今週のテーマは、現在20歳、世界中の音楽シーンを席巻する、若きシンガーソングライター Billie Eilish。
ゲストには音楽プロデューサー田中隼人さん、奥浜レイラさんをお迎えしました。
■ビリー・アイリッシュとの出会い
グローバー:田中隼人さんはビリー・アイリッシュとの出会い覚えてますか?
田中:僕は最初にちゃんと聴いたのが「Lovely」っていうカリードとのコラボ曲というかデュエット曲だったと思うんですけど、仕事柄普段SpotifyとかでUSチャートとかバイラルチャートとかを頭から何時間もかけて流し聴きするみたいな習慣があるんです。
グローバー:その聴き方はおそらく僕ら音楽好きが聴くのとはちょっと違う訳ですよね?
田中:そうですね。ただ音楽聴いてるっていうよりは“今日はこういうのを探してみよう”みたいなテーマをある程度決めて聴いていくということをしてます。
グローバー:自分の作りたい音楽になにか新しくて良いヒントないかなと。
田中:そう、まさにそういう聴き方をしていた時にこの「Lovely」を聴いて、こんなに薄いオケで歌だけで表現するような楽曲があるんだなと思ってびっくりして調べたら“あれ?もしかしてこの子のアルバム聴いたことあるかもな?”と思って。おそらく最初のEPを聴いたことはあったけど、その時は全く刺さらずにスルーしてったものがこの「Lovely」で初めて引っかかってきちんと聴き始めたというのがキッカケです。
グローバー:これだけ薄いオケでこれだけエモーショナルな音が鳴るんだと。奥浜レイラさんは出会った時のインパクト覚えてますか?

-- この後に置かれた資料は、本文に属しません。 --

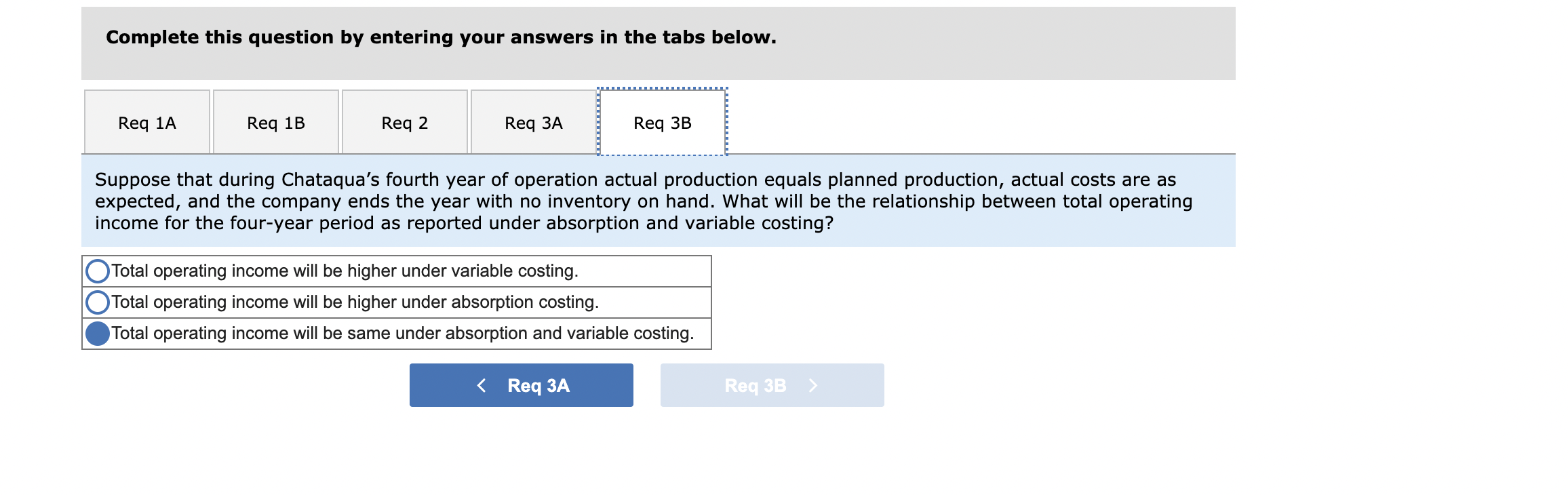Viewport: 1568px width, 495px height.
Task: Switch to the Req 1A tab
Action: point(146,122)
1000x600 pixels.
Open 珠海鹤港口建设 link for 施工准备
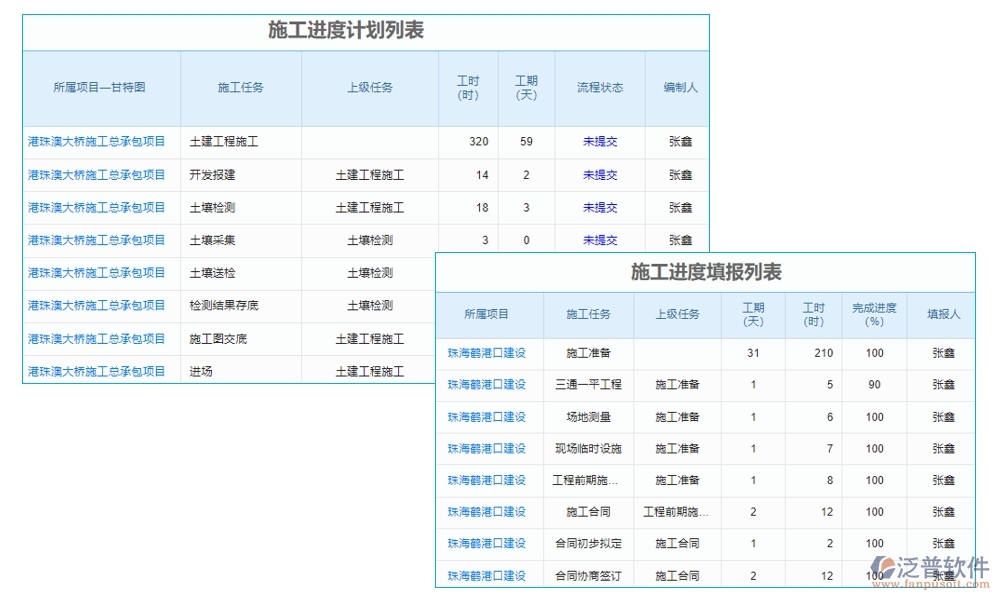pos(489,353)
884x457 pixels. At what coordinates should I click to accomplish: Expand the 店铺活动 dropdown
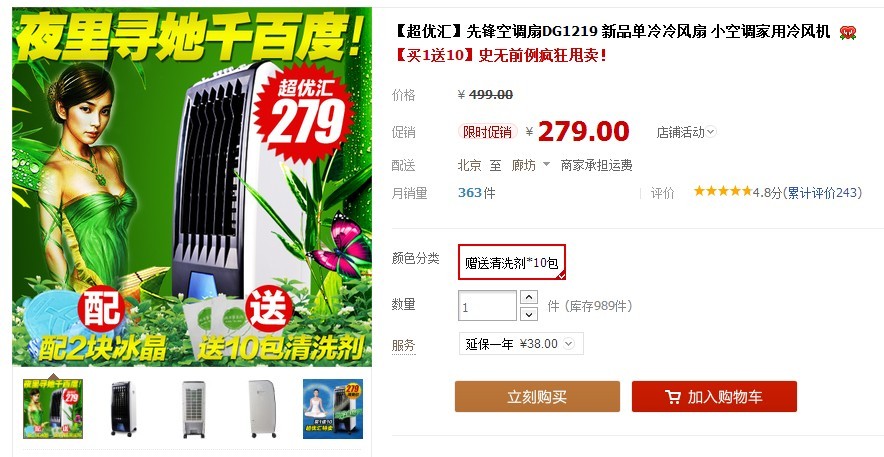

奥浜:多分田中さんと同じようにチャートに入ってきてたの聴いたんですけど、私の場合は「Ocean Eyes」だったんです。「Ocean Eyes」もシンプルではあるんですけどこれだけイノセントで胸の奥の方に刺さってくるみたいなこの魅力は一体何だろう?と思って。後々知ったんですけど「Ocean Eyes」はビリーが音楽よりずっとダンスに夢中だった頃にダンススタジオの先生が踊るためになんか曲作ってくれない?ってお兄ちゃんのフィニアスとビリーにお願いをして、それを先生に共有するのに“クラウドに上げた方が先生聴きやすくない?”ってサウンドクラウドに上げたらそれがめっちゃバズってしまったみたいな(笑)1日ですごいヒットしてしまい“あれ?先生に聴かせるはずだったのにおかしいな”みたいな(笑)
グローバー:そういうなにか奇跡的な物語がビリー・アイリッシュにはついて回りますが、そこから彼女もどんどん大きくなっていって色々な場面も見てきて改めて今一番好きだなというのは田中さんいかがですか?
田中:新しいアルバムでいうと「Lost Cause」という曲がいちばん好きで、いい意味でビリー・アイリッシュっぽくないというか。僕これ初めて聴いた時、なんかジル・スコットとかエリカ・バドゥみたいなより新しいチャレンジをどんどんしていこうっていう気概が見えるというか。そういうチャレンジみたいなものも見えた上で、このトラックでビリーが歌うとこんな曲になるんだと。いわゆるジル・スコットなんかとは全く違う仕上がり。味付けほぼ一緒なはずなのに全然違う料理になって出てきたみたいな感じの感動も含めて今好きな曲であげさせていただきました。
■ビリー・アイリッシュの「歌声」
グローバー:奥浜さん、彼女のヴォーカル、いちばん惹かれるところどんなポイントですか?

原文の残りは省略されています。